Hello all again i just wanted to let you know that i was able to start my Stihl after rebuilding the carb and it has incredible power but for it to stay running i have to play with the choke back and forth until it will stay running!! I made sure i changed everything in the carb cause there was plenty of varnish from the old gas so i am at a standstill now... Any help will be appreciated.. Thanks beforehand..


----------



## bgbass (Jan 11, 2008)

assuming that the rebuild is right and there are no air leaks then it could be running to lean try adjusting the mixture screw


----------



## ELACESAR (Jun 3, 2009)

Thanks for the help and where should i check for the air leaks besides the gaskets.. Thanks


----------



## rotti1968 (Apr 26, 2009)

crank seals, intake,cylinder bolts etc. The base setting on that carb should 1 turn each on high and low speed screws. Then adjust from there,also make sure your idle screw is adjusted correctly.


----------



## geogrubb (Jul 28, 2006)

While it is running spray carb/brake parts cleaner along all mating surfaces behind the carb and along the crankcase, if the engine tempo changes you have found a leak. If you replaced the metering arm when you were installing the carb kit, I would suggest using the old one, unless it was very worn, as it has the proper height setting. Have a good one. Geo


----------



## ELACESAR (Jun 3, 2009)

Thanks so much guys I will work on it tonight!!


----------



## week0019 (Oct 22, 2009)

Did you ever figure this out?

Mine is acting similar. It ran fine last fall (a little weak at full throttle, but ok considering it's age) but now it will only run on 1/2 to full choke.

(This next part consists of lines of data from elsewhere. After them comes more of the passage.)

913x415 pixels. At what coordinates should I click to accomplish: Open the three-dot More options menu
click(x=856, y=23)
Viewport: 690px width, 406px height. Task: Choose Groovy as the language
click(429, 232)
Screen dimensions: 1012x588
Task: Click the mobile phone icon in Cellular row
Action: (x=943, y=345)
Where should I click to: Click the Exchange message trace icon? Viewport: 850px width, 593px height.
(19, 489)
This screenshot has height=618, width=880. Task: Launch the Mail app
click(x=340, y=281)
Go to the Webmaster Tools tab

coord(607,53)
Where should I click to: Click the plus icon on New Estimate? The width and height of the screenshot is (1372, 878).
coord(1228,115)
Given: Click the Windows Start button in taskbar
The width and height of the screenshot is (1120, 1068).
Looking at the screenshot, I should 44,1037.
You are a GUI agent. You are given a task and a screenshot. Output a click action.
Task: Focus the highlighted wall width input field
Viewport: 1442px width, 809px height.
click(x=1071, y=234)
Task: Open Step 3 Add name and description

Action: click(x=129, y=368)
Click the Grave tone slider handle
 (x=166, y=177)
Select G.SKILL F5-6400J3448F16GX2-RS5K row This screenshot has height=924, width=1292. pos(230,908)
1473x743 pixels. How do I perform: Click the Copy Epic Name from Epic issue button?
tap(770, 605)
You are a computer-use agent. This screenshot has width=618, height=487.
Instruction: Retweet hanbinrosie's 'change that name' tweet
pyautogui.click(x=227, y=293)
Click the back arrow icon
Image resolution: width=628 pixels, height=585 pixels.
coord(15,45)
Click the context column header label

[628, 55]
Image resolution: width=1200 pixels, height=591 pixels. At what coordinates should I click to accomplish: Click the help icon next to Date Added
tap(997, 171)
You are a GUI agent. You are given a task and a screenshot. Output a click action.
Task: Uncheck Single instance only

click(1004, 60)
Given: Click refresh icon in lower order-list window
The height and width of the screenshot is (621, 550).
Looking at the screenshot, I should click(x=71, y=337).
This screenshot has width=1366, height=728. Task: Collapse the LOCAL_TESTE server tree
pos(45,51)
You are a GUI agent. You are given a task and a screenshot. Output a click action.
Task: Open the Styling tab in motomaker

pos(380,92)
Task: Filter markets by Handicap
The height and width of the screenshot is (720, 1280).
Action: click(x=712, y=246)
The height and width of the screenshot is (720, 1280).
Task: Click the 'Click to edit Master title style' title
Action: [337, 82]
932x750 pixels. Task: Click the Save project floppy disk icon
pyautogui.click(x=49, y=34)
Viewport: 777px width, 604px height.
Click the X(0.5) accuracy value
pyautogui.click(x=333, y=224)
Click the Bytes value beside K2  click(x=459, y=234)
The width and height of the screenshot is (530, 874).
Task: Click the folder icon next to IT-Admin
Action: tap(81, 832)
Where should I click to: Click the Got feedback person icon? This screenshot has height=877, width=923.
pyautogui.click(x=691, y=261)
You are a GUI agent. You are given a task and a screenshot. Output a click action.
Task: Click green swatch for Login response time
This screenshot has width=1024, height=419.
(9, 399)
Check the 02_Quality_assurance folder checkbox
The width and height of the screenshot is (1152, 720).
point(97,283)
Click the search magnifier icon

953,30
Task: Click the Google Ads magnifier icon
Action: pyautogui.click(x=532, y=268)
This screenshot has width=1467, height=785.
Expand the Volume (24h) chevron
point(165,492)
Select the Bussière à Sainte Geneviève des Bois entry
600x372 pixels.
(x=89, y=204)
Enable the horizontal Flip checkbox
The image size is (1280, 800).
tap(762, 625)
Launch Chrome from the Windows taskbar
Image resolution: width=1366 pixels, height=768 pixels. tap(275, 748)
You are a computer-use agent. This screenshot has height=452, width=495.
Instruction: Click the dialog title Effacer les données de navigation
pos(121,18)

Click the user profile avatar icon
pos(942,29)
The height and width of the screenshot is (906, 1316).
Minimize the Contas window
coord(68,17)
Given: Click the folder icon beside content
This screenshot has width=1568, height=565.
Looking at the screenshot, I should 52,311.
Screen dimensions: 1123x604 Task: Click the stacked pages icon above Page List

I've heard these are sensitive to exhaust clogging. I fogged the cylinder heavily last fall and wonder if when I started it up this fall all that oil went through the exhaust and plugged it up. I may try to remove the exhaust completly for a trial and see if this problem goes away, if so I'll get a new exhaust. 

Also, I've tried tinkering with the carb. I don't think it's dirty but want to rule that out. If I'm going to soak it in carb cleaner I need to figure out how to remove the fuel nipple and choke knob. These didn't seem to want to come off. Anyone know how to remove these?

Thanks!


P.S I took the air filter off and no change so I don't think a dirty air filter is the problem.


----------



## ELACESAR (Jun 3, 2009)

*Stihl BR400*

I cleaned out the mixture screw holes and its working much better.. Great Blower


----------



## week0019 (Oct 22, 2009)

ELACESAR said:


> I cleaned out the mixture screw holes and its working much better.. Great Blower


Thanks. I've been messing with it and cleaned out the carb but now I lost the spring that controls the needle so hopefully when I get another one I can get it to run right.


----------